I’ve been using spamsieve for quite sometime and to my knowledge everything is setup correctly. It’s never been an issue previously.

Should I send my recent log file or wait until some false negatives are saved? <Edit - I emailed the log to the false negatives address>

Here’s an example from my log of something that is way out to lunch

Why it was marked as good is beyond me…

"

Predicted: Good (17)
Subject: The World Most Effective PenisLonger Pill Is Now Available! i1uxhe40u7bh5qpl
From: “Patrice Davidson” <patricedavidson_zg@minmail.net>
Identifier: QYoZFCGbB0dpzZt96gqCOA==
Reason: P(spam)=0.000[0.290], bias=0.000, F:Davidson(0.998), herbalist(0.002), S:Available!(0.002), bysex(0.002), all-night(0.002), thepenis(0.002), smalldick(0.002), S:Effective(0.995), S:World(0.096), throbbing(0.138), CT:iso-8859-2(0.791), S:Most(0.761), fuller(0.242), S:Now(0.258), endorsed(0.267)
Date: 2008-02-22 14:16:35 +0100

"

awy · March 5, 2008, 5:00pm

PS…

what’s this mean? does this mean the email somehow is adding things automatically to my whitelist? I certainly didn’t tell it that this was “good” email…

=====================================================================
Trained: Good (Auto)
Subject: nelapdni
Identifier: i5F1ZujULablJgI4LU81gQ==
Actions: added rule <From (address) Is Equal to “_nelli@autocombenelux.nl”> to SpamSieve whitelist, added rule <From (name) Is Equal to “CD Geshev”> to SpamSieve whitelist, added to Good corpus (2226)
Date: 2008-02-22 14:16:35 +0100

Michael_Tsai · March 5, 2008, 8:06pm

Thanks.

It looks like a previous message with similar content was auto-trained as good, and you didn’t correct SpamSieve by training it as spam (or, more likely, you did correct it, but not until after the second message had been classified).

When SpamSieve thinks that a message is good, it automatically adds the sender to the whitelist. In this case, it though the message contents were interesting, so it also added the message to the corpus. If it turns out that SpamSieve was wrong, and the message was spam, then when you train the message as spam, SpamSieve will undo all of this.

Looking at the log, one problem seems to be that there is a long delay (6 hours in the first case I saw) between when SpamSieve classified a spam message as good and when you corrected it. Due to the auto-training, for those 6 hours SpamSieve was working from incorrect information. This feeds back into more mistakes and more troublesome auto-training. If you cannot correct SpamSieve’s mistakes promptly, you should turn off auto-training.

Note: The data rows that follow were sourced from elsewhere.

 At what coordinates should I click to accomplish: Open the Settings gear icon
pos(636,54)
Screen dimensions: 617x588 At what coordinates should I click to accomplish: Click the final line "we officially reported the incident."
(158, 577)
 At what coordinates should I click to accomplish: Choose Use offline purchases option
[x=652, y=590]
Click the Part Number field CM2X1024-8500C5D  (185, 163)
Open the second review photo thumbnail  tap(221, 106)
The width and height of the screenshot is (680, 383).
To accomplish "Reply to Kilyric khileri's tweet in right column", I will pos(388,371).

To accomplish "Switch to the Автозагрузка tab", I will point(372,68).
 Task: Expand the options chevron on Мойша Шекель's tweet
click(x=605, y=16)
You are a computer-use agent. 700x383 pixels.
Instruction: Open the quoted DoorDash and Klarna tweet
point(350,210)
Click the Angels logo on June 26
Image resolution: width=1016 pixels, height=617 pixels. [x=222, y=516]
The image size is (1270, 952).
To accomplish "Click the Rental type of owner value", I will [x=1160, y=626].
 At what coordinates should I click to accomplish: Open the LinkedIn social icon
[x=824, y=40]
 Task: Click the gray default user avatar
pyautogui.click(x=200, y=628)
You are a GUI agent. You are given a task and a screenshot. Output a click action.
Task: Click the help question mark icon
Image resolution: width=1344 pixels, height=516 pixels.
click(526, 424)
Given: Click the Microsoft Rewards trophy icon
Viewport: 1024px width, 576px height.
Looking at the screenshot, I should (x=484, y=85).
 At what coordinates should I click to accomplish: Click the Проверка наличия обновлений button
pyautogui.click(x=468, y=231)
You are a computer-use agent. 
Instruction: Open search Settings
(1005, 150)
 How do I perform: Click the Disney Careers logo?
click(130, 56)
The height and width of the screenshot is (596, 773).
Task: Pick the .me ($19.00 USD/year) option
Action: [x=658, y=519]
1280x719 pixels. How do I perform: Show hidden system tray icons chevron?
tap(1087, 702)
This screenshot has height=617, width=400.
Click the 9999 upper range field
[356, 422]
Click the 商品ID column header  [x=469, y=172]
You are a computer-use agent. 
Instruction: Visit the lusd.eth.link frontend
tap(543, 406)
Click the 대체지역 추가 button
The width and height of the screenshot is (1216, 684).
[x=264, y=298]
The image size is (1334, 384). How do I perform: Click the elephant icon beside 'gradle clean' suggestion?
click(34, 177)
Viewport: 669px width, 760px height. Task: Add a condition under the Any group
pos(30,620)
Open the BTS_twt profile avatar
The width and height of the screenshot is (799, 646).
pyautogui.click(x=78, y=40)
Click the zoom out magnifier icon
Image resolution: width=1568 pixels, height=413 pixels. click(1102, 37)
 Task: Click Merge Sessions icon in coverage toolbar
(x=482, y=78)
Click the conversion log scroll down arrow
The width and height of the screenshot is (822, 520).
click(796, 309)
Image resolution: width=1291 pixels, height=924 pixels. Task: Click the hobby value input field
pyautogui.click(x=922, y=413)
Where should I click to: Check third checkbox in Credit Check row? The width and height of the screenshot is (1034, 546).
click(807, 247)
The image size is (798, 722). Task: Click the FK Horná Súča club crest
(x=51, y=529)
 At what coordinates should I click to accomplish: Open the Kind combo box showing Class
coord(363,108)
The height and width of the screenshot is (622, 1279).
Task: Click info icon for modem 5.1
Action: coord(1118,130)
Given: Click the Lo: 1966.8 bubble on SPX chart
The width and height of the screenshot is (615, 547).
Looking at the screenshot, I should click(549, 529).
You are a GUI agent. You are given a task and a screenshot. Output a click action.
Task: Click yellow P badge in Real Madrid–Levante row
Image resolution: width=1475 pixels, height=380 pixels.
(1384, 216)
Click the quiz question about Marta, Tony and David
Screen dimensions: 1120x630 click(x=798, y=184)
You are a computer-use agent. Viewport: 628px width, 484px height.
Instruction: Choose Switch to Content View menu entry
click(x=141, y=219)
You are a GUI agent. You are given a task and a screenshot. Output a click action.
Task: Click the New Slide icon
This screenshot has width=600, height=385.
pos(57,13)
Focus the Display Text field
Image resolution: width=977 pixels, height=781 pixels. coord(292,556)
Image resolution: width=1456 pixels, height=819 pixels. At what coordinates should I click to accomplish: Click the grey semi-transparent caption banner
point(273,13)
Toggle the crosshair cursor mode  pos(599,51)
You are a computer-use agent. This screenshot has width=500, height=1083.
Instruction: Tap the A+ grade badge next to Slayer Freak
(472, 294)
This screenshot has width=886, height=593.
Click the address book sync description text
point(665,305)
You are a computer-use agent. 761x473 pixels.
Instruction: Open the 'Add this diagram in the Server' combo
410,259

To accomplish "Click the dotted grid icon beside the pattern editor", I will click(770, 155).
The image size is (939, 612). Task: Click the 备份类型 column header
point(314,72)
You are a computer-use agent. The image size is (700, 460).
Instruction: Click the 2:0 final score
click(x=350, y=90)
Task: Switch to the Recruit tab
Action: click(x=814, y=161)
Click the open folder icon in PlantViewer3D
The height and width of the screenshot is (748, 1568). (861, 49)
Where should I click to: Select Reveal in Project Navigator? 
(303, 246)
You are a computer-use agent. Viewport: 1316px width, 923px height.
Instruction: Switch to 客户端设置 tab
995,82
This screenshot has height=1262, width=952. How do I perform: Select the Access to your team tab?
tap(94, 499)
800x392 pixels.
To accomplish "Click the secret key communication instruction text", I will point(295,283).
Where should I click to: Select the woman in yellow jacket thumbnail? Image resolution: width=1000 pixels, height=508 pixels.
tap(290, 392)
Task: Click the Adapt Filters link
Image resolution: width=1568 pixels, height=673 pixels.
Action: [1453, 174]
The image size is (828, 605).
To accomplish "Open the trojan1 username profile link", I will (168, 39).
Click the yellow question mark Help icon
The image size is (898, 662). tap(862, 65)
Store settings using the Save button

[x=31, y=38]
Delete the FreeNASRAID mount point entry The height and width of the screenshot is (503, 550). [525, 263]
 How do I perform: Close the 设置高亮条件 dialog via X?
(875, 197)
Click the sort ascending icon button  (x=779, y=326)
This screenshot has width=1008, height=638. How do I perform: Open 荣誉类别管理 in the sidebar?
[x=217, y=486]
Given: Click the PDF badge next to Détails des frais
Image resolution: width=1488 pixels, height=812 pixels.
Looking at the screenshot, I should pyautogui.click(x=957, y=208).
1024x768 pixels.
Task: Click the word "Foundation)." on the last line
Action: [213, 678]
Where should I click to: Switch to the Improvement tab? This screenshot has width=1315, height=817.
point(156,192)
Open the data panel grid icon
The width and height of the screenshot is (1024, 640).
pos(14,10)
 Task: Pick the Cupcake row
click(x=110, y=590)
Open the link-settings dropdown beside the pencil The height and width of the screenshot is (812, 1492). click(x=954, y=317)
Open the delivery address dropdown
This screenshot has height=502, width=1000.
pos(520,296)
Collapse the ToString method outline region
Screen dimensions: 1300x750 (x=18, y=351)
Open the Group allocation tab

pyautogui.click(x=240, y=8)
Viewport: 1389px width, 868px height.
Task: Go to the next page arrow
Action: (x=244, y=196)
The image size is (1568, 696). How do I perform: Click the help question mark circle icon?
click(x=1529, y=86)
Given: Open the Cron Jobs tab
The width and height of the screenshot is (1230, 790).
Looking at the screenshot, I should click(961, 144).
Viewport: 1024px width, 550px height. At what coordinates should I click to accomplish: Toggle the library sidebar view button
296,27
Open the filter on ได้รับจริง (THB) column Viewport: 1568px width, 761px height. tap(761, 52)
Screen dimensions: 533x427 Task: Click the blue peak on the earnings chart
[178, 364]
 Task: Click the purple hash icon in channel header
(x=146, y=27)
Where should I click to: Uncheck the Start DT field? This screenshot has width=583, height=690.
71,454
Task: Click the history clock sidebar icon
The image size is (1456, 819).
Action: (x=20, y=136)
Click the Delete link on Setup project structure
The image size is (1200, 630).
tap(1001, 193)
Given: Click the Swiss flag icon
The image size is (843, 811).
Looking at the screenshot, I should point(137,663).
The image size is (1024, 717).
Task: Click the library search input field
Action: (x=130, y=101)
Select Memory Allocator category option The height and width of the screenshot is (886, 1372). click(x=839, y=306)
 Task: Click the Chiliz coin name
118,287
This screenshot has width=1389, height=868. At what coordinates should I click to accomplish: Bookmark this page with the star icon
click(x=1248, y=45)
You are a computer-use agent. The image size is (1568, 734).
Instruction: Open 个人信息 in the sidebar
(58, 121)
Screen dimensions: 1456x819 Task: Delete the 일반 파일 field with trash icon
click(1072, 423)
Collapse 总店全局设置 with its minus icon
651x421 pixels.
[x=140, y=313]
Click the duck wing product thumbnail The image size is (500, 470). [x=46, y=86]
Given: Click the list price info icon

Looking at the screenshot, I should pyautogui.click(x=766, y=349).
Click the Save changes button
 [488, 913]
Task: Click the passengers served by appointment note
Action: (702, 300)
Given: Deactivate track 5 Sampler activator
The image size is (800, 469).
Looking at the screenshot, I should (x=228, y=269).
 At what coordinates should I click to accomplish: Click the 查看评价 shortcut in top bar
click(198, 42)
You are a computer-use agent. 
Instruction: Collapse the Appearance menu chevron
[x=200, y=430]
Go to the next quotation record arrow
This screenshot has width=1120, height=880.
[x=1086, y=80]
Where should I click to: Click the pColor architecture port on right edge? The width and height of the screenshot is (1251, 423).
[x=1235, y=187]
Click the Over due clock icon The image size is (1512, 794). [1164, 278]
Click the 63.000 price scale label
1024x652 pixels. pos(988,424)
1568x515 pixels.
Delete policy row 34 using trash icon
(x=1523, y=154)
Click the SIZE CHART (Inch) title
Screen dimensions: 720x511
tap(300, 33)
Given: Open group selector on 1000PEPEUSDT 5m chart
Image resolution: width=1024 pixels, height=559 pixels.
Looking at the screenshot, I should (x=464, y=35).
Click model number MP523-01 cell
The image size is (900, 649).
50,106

Another problem is that until a few days ago you were using a version of SpamSieve from last April. Because of this and because SpamSieve’s corpus is rather old and large, it would probably help to reset the corpus and re-train SpamSieve with a smaller number of recent messages.

awy · March 6, 2008, 3:10am

Thanks for the info.

Any tips for retraining?

It will take a lot of hard work to be extremely selective of my “good” messages I think. I’m assuming it won’t feed into great accuracy if I select only good messages from a specific group of colleagues or something (?).

PS - the time delay you speak of,
I’m not sure what would cause that. The only thing I can think of is sometimes mail is recieving things when I’m in a meeting or otherwise preoccupied. What’s the best approach, just closing my mail program when i’m not actively watching it? And if so, is that my only option?

Michael_Tsai · March 6, 2008, 6:13am

I would try to make a smart mailbox of messages that aren’t in the Spam mailbox, sort it by date, and choose messages from there. Try to get a good mix of different types of mail, but don’t spend too much time on it.

The other option is to turn off “Auto-train with incoming mail” in SpamSieve’s preferences.

awy · March 6, 2008, 6:33am

Thanks a bunch for the useful tips, once again.

Working these kinks out will be helpful, but all in all, without spamsieve, my livelihood would be in serious trouble!